Geselecteerd fragment:

########################################

Artikel 36. Hardheidsclausule
Het college kan de bepalingen in artikel 3, 7, 8, 9 en 16 van deze verordening buiten toepassing laten of daarvan afwijken voor zover toepassing gelet op het belang van een evenwichtige en rechtvaardige verdeling van woonruimte of vanwege een groot maatschappelijk belang leidt tot een onbillijkheid van overwegende aard. Toepassing van dit artikel moet passen binnen de wet.
Leeswijzer Huisvesting 2014 van het Ministerie van Binnenlandse Zaken en Koninkrijksrelaties, Den Haag, 25 juli 2017
Pagina 24 en 25:
Van maatschappelijke binding is sprake in twee gevallen. In eerste instantie indien de woningzoekende een redelijk, met de plaatselijke samenleving verband houdend belang heeft om zich in die woningmarktregio, gemeente of die kern te vestigen. Het gaat hier expliciet om mensen die op basis van familiebanden of langdurig engagement in onder meer vrijwilligersorganisaties een expliciete bijdrage leveren aan lokale gemeenschap. Hoewel de gemeenteraad in de huisvestingsverordening dit begrip nader kan invullen, is het uitgesloten dat deze invulling gebeurt op basis van sociale of sociaaleconomische kenmerken, aangezien dat alleen mogelijk is in de op verzoek van de gemeenteraad door de Minister van Binnenlandse Zaken en koninkrijksrelaties aangewezen gebieden op basis van de Wet bijzondere maatregelen grootstedelijke problematiek. Evenmin is het toegestaan dat de nadere invulling van het begrip maatschappelijke binding leidt tot directe of niet gerechtvaardigde indirecte ongelijke behandeling. Het is meer een restcategorie waarbij in individuele gevallen voorrang wordt gegeven aan een woningzoekende waarvan op basis van de feitelijke omstandigheden op het moment van de aanvraag van de huisvestingsvergunning vaststaat dat hij reeds een intensieve maatschappelijke binding heeft met de desbetreffende woningmarktregio, gemeente of kern. Het gaat er niet om of bepaalde woningzoekenden op basis van bijvoorbeeld hun huidige leefstijl een positieve invloed kunnen hebben op de sociale cohesie na hun huisvesting in de desbetreffende woningmarktregio, gemeente of kern. Op de tweede plaats is er sprake van maatschappelijke binding indien de woningzoekende ten minste zes jaar onafgebroken of gedurende de voorafgaande tien jaar ten minste zes jaar ingezetenen is geweest van de woningmarktregio, de gemeente of de kern.

########################################

Aangeleverd materiaal:
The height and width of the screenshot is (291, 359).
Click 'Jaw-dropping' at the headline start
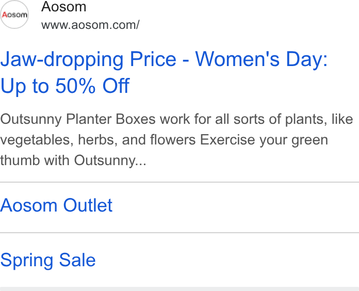pyautogui.click(x=62, y=59)
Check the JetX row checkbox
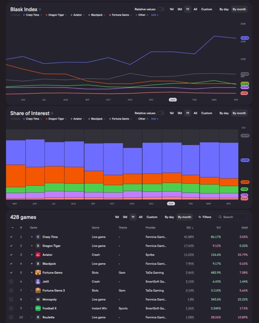 (x=11, y=281)
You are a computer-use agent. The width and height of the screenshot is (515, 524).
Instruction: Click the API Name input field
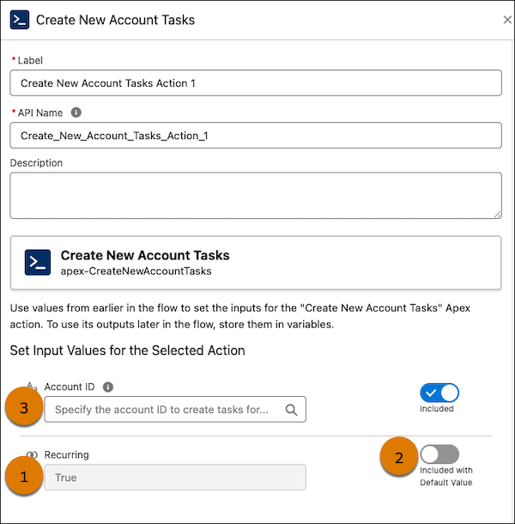pyautogui.click(x=256, y=136)
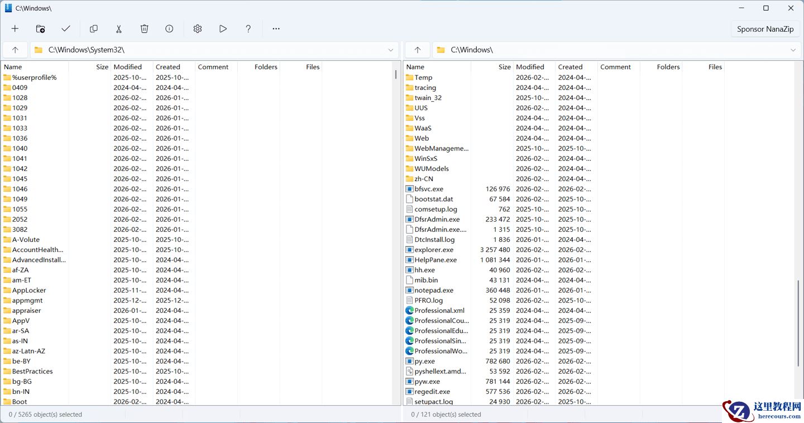Viewport: 804px width, 423px height.
Task: Sort right pane by Size column header
Action: (x=504, y=66)
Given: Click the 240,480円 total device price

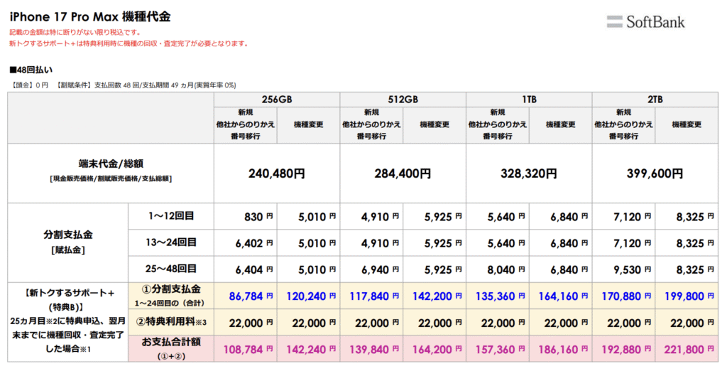Looking at the screenshot, I should click(277, 173).
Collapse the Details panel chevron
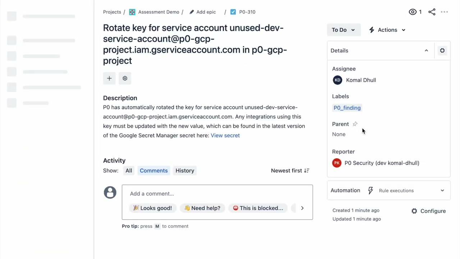 point(426,51)
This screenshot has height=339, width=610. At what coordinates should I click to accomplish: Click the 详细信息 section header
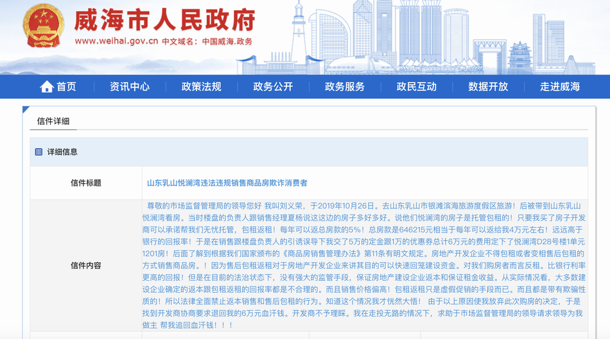pyautogui.click(x=62, y=152)
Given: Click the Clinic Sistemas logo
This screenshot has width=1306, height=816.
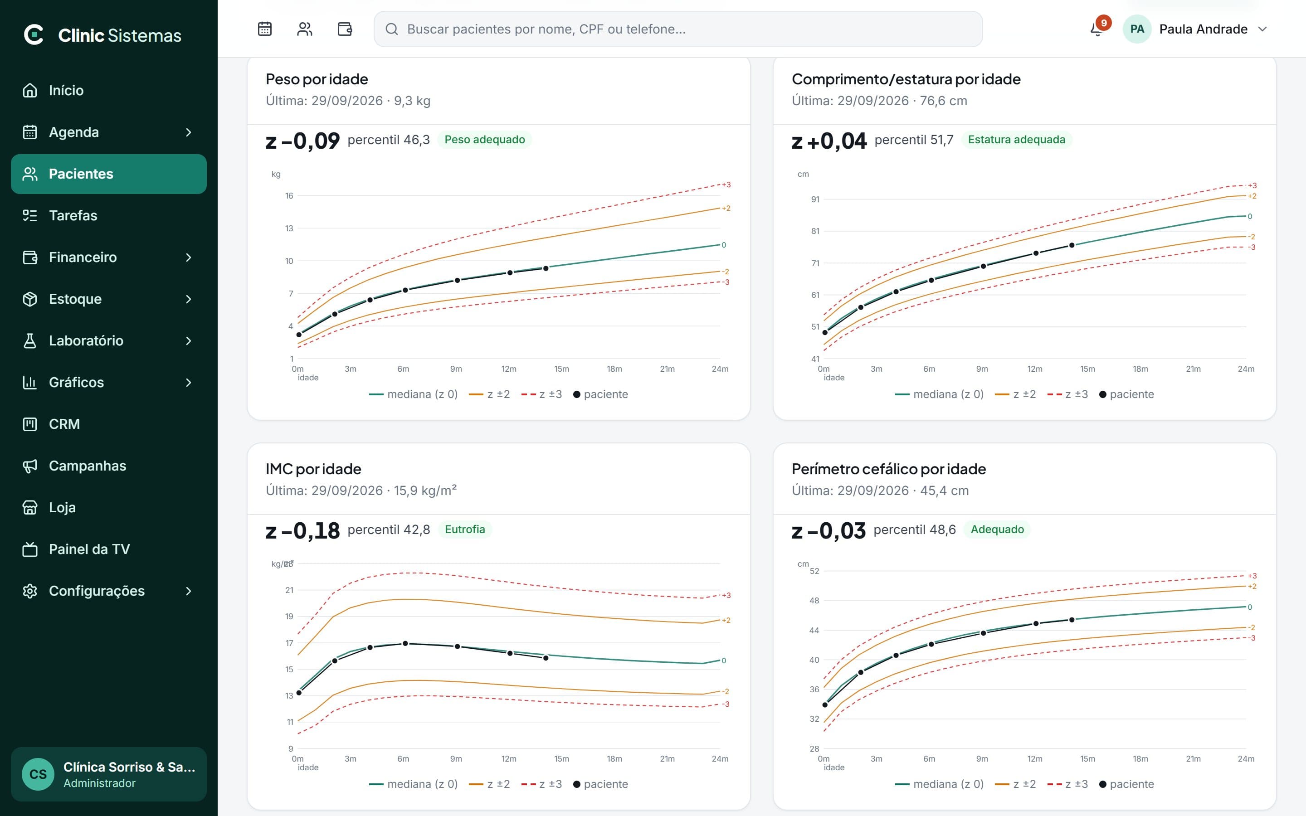Looking at the screenshot, I should pyautogui.click(x=103, y=35).
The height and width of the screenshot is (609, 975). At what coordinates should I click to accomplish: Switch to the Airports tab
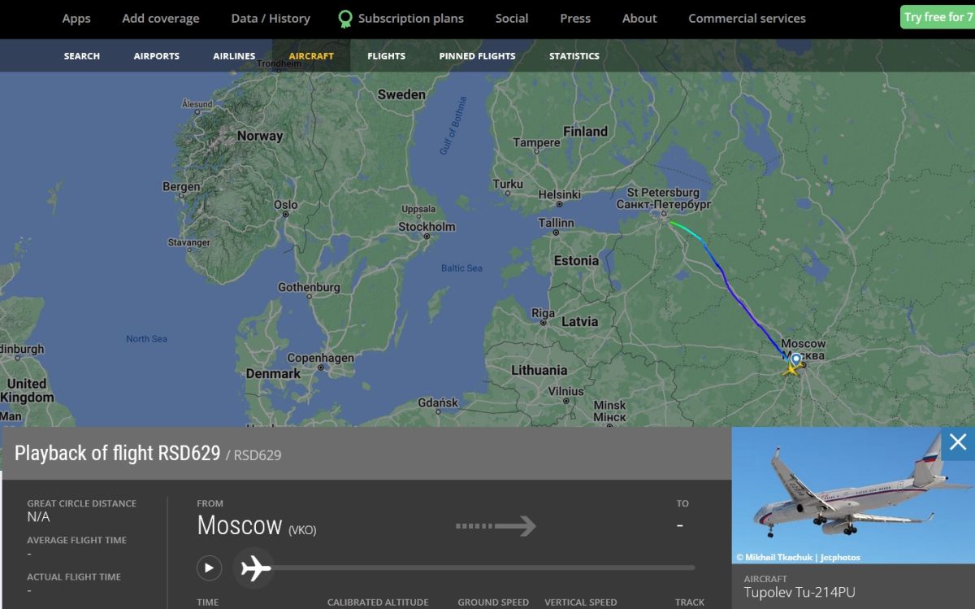click(157, 56)
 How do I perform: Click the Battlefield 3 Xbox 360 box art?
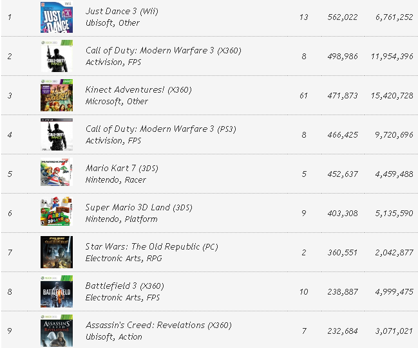[x=57, y=291]
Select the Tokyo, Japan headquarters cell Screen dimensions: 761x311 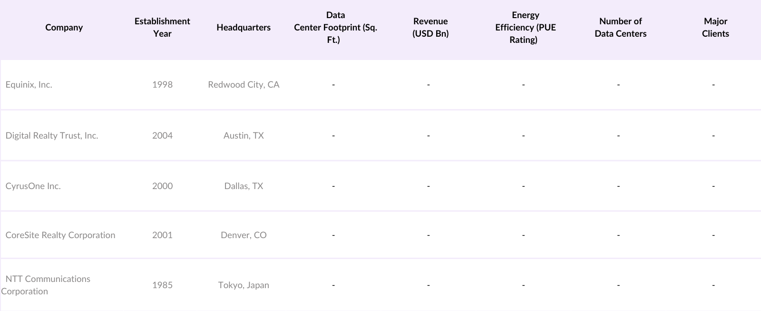(244, 285)
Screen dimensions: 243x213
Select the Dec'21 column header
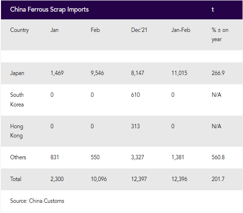coord(139,30)

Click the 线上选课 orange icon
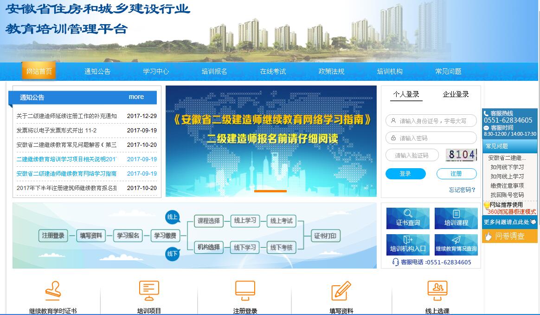(x=437, y=291)
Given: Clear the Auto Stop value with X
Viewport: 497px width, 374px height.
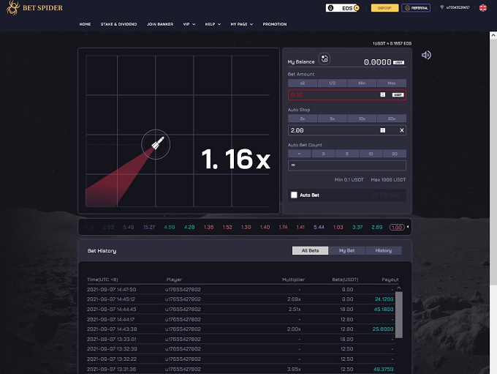Looking at the screenshot, I should tap(401, 130).
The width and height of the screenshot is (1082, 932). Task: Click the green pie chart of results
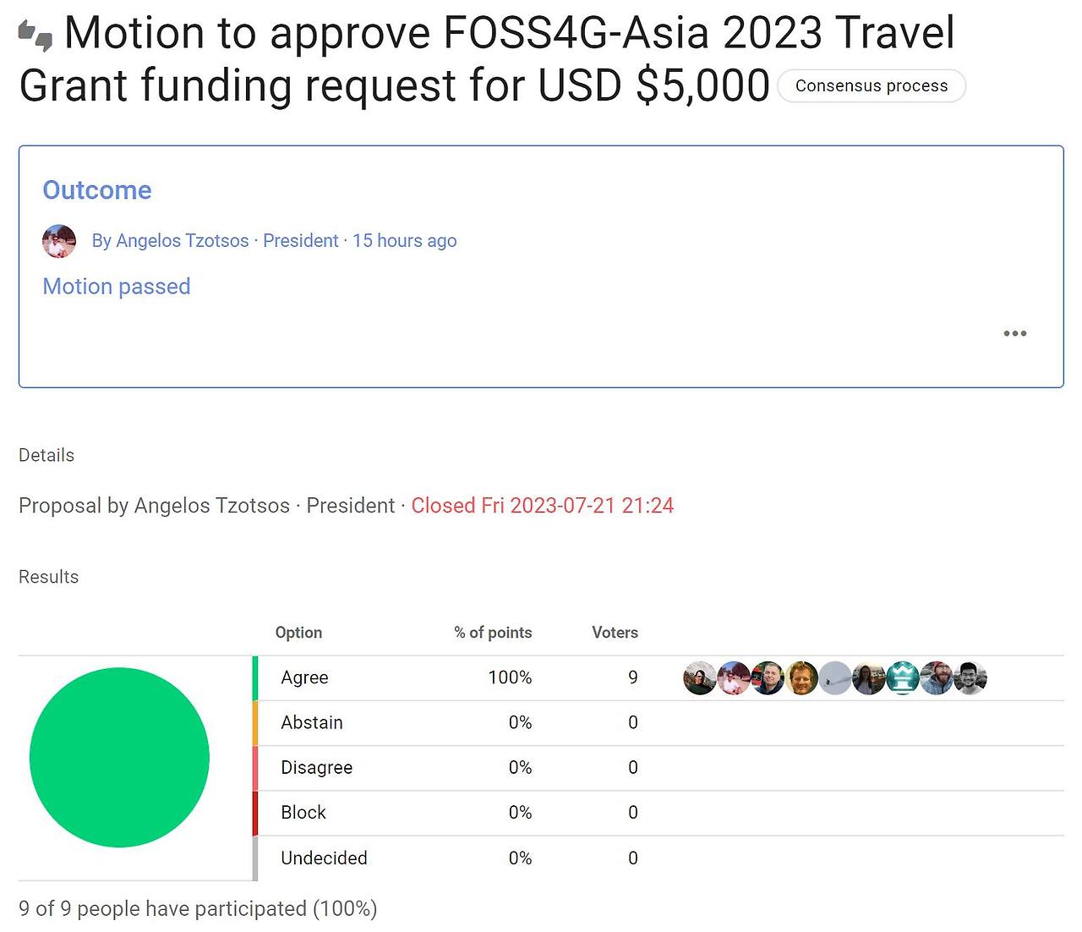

########################################

Werkinstructie: Schrijf het vervolg van het fragment over de huisvestingsverordening en maatschappelijke binding, aansluitend op de laatste zin ervan.

Schriftelijk antwoord:
Voetnoten

1.Artikel 7 van de Huisvestingsverordening Gouda 2019.
2.Artikel 8 van de Huisvestingsverordening Gouda 2019.
3.Artikel 14 van de Huisvestingswet 2014 in samenhang met artikel 1 van de Huisvestingsverordening Gouda 2019.
4.Pagina 24 en 25 van de Leeswijzer Huisvesting 2014 van het Ministerie van Binnenlandse Zaken en Koninkrijksrelaties, Den Haag, 25 juli 2017.
5.Artikel 36 van de Huisvestingsverordening Gouda 2019.
6.Zie de uitspraak van de Afdeling bestuursrechtspraak van de Raad van State van 9 maart 2016, ECLI:NL:RVS:2016:628.